At ITV, Mr Allen was criticised for putting profits before programmes. He presided over a ratings slump that was as much the fault of programme flops such as Celebrity Love Island as increased competition in a multi-channel environment.

An even worse legacy to the broadcaster was contract rights renewal (CRR), a complicated mechanism which Mr Allen agreed to as part of the creation of a single ITV company, which meant that the rates charged to advertisers shrunk in line with the ITV1 audience.

Lisa Campbell, the editor of Broadcast magazine, said: "Mr Allen has a famous reputation as a bean-counter, frequently criticised for focusing too much on cost-cutting and not enough on creativity. He demonstrated a certain ruthlessness during his time at ITV, consolidating the ITV franchises into a single ITV plc, but achieved that by eroding their businesses and weakening their commercial performance, then buying them up as cheaply as possible."

To his credit, Mr Allen oversaw the merger between Carlton and Granada in 2002 – surviving Carlton's Michael Green, who had been expected to head the newly-merged company. Perhaps his greatest achievement at ITV was to negotiate a £135m annual saving in ITV's annual licence fee payments with the industry regulator Ofcom.

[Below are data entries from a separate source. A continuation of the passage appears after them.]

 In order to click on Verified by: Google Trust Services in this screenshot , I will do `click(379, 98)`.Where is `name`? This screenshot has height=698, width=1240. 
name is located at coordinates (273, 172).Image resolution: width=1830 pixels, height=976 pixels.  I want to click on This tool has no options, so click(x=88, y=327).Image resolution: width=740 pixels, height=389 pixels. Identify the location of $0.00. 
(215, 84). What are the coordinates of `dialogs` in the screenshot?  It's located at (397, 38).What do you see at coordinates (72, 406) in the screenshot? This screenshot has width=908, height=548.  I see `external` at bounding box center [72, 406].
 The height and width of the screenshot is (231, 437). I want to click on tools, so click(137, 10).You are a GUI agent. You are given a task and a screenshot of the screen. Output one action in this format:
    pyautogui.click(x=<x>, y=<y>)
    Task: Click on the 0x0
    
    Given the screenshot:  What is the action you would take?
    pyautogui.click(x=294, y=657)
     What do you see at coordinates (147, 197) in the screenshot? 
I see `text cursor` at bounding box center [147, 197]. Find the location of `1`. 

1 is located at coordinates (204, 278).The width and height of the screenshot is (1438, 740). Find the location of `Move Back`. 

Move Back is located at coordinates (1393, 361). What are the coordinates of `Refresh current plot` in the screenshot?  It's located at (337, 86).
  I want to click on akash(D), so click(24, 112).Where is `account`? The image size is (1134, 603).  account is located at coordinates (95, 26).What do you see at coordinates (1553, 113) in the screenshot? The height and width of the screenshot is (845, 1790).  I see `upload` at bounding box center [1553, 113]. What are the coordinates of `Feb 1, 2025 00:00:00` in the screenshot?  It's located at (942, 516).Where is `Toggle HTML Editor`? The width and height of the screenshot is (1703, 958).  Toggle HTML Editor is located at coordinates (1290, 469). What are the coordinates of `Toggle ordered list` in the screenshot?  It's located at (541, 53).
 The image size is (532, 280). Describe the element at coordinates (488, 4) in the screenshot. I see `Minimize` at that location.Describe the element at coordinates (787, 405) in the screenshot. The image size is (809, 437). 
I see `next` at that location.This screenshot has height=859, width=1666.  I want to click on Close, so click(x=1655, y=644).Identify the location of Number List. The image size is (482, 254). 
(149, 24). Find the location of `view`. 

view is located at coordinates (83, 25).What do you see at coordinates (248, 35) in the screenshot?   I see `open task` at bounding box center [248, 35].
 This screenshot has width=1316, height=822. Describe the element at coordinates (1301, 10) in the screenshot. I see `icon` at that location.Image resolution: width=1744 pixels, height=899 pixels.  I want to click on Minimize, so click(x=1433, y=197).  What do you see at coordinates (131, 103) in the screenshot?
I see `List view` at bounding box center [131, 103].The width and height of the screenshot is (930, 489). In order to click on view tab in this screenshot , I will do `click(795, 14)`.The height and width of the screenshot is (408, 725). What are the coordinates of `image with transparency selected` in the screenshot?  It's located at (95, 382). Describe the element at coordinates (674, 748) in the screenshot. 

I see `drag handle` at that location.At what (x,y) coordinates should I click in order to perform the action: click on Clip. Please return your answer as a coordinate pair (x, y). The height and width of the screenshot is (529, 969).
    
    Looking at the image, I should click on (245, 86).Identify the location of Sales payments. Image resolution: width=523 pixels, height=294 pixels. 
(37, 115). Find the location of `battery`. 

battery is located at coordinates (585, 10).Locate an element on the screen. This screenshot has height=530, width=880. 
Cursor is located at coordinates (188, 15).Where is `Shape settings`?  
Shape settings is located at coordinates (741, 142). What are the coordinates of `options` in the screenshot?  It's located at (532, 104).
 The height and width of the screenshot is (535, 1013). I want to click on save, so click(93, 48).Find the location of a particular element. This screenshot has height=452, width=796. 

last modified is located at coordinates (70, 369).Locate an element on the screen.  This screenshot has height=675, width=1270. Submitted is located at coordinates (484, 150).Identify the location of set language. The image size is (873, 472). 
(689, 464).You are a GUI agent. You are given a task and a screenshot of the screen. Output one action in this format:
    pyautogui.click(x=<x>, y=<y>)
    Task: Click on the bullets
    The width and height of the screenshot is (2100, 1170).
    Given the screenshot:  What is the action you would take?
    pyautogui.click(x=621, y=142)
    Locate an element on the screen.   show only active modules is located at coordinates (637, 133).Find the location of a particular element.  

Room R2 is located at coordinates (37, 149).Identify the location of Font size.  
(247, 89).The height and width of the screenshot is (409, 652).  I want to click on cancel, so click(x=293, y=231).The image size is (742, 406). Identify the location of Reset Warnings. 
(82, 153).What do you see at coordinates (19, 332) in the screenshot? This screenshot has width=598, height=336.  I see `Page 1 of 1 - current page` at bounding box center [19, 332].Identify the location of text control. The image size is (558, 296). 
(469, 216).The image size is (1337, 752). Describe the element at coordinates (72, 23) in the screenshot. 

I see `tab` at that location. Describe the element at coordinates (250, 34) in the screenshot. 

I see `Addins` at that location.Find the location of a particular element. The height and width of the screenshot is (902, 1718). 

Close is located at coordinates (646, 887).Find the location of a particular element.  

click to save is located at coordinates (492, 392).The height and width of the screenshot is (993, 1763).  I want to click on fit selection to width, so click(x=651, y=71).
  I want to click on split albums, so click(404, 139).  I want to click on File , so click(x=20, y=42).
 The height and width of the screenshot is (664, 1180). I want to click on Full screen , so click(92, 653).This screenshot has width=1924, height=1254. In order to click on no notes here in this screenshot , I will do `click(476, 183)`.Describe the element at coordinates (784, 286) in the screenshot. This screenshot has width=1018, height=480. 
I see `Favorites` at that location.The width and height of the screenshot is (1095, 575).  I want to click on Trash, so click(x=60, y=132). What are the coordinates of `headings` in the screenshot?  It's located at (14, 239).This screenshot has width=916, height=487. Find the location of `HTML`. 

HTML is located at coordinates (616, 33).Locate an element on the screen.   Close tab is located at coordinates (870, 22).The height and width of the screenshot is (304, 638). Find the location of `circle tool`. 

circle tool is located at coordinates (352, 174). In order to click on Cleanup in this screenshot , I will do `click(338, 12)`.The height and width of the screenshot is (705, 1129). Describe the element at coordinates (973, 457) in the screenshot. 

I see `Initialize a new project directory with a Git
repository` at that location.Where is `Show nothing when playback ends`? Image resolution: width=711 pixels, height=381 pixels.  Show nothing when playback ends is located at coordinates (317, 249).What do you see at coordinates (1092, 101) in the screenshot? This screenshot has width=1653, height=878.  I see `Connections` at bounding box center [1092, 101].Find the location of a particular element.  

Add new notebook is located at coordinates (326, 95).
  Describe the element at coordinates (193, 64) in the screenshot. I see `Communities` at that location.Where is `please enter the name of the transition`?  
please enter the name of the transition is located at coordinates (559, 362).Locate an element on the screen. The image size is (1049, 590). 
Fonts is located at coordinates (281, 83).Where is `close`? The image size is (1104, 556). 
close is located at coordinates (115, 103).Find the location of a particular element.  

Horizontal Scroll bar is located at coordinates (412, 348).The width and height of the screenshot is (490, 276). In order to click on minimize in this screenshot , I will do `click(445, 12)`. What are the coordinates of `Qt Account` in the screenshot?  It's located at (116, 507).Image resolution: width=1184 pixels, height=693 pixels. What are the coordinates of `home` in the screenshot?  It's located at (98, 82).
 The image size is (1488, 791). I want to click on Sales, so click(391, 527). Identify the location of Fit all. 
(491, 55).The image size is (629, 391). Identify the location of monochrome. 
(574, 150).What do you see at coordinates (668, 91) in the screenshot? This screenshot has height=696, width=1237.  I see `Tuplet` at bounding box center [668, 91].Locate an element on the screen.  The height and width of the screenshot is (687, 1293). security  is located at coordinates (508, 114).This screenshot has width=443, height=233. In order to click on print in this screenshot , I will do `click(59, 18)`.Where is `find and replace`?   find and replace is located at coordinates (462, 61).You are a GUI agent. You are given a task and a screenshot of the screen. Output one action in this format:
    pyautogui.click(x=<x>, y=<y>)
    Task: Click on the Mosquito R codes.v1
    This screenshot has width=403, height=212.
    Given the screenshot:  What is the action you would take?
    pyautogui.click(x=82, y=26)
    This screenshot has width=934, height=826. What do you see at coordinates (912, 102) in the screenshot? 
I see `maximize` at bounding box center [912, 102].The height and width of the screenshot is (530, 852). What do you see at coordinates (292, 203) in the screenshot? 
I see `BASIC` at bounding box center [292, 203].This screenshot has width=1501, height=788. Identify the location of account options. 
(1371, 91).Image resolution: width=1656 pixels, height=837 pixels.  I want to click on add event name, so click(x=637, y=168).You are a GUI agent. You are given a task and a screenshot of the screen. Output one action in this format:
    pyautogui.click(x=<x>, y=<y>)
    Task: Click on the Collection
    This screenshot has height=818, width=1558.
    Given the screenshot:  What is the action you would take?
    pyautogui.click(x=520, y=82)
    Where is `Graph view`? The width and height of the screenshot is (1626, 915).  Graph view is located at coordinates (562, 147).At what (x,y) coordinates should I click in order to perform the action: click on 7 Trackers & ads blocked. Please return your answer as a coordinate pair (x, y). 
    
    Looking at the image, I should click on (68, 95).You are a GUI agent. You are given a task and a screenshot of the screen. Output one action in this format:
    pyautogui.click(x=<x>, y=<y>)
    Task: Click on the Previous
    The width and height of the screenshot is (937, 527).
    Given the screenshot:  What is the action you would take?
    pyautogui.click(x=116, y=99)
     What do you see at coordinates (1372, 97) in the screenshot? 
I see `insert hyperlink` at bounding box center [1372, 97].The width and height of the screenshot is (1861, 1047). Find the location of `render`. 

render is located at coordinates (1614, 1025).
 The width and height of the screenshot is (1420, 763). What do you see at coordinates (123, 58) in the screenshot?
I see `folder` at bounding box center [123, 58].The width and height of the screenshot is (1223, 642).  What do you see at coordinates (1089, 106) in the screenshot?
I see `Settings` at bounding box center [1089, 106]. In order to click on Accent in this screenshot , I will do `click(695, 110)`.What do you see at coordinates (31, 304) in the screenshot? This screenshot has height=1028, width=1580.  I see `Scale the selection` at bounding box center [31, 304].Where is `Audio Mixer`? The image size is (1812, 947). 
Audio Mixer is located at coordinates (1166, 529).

"Mr Allen was a consummate politician, extracting larger than expected concessions from Ofcom," added Ms Campbell. "This could well be a postive attribute when it comes to negotiations about the future regulation of the radio industry."

A member of the successful London 2012 Olympics bid team, Mr Allen is a staunch Labour Party supporter who was honoured with a CBE for his community work and has been tipped for a seat in the House of Lords. But the energy with which he has approached the GCap bid shows that, as far as the media industry is concerned, Mr Allen has no intention of bowing out just yet.